KOTRA(大韓貿易投資振興公社)ワシントン貿易館は11日、ソウル本社国際会議室で「トランプ時代の米国公共インフラ市場:韓国企業の進出機会と戦略」というテーマで説明会を開いた。

イ・ジョンゴン・ワシントン貿易館長は「韓国建設会社は世界7位の技術競争力と4位圏の価格競争力、さまざまな海外建設施工経験などがある」と評価した。続いて「中国企業のインフラ事業参加に対する現地の反感などを勘案すると、韓国企業が進出すれば成功する可能性が十分にある」と述べた。

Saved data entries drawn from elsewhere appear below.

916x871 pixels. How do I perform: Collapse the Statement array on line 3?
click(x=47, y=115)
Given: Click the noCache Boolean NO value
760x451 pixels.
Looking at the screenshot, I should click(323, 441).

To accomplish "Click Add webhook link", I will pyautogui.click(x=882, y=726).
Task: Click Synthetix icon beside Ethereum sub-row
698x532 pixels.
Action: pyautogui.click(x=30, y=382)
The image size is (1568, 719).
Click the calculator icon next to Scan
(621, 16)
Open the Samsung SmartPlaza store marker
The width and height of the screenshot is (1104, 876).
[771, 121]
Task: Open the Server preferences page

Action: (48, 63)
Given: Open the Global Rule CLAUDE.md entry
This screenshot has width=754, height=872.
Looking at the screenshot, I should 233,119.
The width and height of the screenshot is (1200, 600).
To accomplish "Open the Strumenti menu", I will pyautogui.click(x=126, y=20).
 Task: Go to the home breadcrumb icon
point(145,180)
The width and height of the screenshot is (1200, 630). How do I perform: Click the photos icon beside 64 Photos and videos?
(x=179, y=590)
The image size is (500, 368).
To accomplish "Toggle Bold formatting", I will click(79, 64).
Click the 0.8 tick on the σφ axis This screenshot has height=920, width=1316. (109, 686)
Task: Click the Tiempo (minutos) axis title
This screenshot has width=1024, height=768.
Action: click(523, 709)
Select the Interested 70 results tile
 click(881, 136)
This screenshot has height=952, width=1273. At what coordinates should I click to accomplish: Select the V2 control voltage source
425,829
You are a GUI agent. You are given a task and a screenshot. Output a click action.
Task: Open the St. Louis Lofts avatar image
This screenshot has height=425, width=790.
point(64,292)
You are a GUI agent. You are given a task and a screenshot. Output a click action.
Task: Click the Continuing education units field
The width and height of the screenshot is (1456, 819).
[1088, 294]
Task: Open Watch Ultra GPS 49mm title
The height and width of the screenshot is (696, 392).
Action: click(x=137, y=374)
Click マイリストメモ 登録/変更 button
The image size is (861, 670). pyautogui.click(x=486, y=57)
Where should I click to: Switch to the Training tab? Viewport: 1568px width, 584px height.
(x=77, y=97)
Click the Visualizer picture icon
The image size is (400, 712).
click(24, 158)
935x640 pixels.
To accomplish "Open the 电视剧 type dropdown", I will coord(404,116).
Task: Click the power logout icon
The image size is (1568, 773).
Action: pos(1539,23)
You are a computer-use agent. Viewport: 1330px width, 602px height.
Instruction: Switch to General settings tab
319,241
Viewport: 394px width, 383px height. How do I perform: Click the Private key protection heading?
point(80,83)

韓国企業が参加できる分野は金融投資、資材供給、建設サービスなどだ。KOTRAは建設-情報技術(IT)-資機材-サービス分野企業などが先端型コンソーシアムを構成して進出することを提案した。政府は国策銀行を通じて投資回収期間が長いプロジェクトのリスクを減らす案を検討する必要があると注文した。現地中小企業、少数民族企業とパートナーシップを組み、州政府が発注する小規模プロジェクトを受注する戦略も可能だと説明した。インフラ受注に必要な現地事業遂行実績を補完するための戦略だ。

またKOTRAは大規模な土木工事よりもトラック用サービスエリア、高速道路サービスエリア、公園、道路の照明、駐車場の現代化など特化したニッチ市場に集中し、事業実績を蓄積した後、維持および保守市場に参加することも提案した。

韓国政府側の見方は違う。政府のある関係者は「トランプ氏が出したインフラ公約の実現の可能性は未知数であり、実際に進行するとしても米国企業を中心に推進される可能性が高く、期待しにくい」と話した。

1982年に制定された米連邦交通支援法には「バイアメリカ」(Buy America=米国産優先購買)規定がある。公益侵害と価格急騰の懸念がなく、米国産の供給が不可能な場合を除いて、道路工事の場合、鉄鋼は100%、製品は60%以上の米国産を使用することになっている。世界貿易機関(WTO)政府調達協定を違反し、国際紛争の余地があるが、米国政府はこの規定を維持している。

KOTRAは早ければ上半期に米国インフラ市場進出のための投資使節団を構成し、バージニアなど州政府を回りながら進出の可能性を打診する計画だ。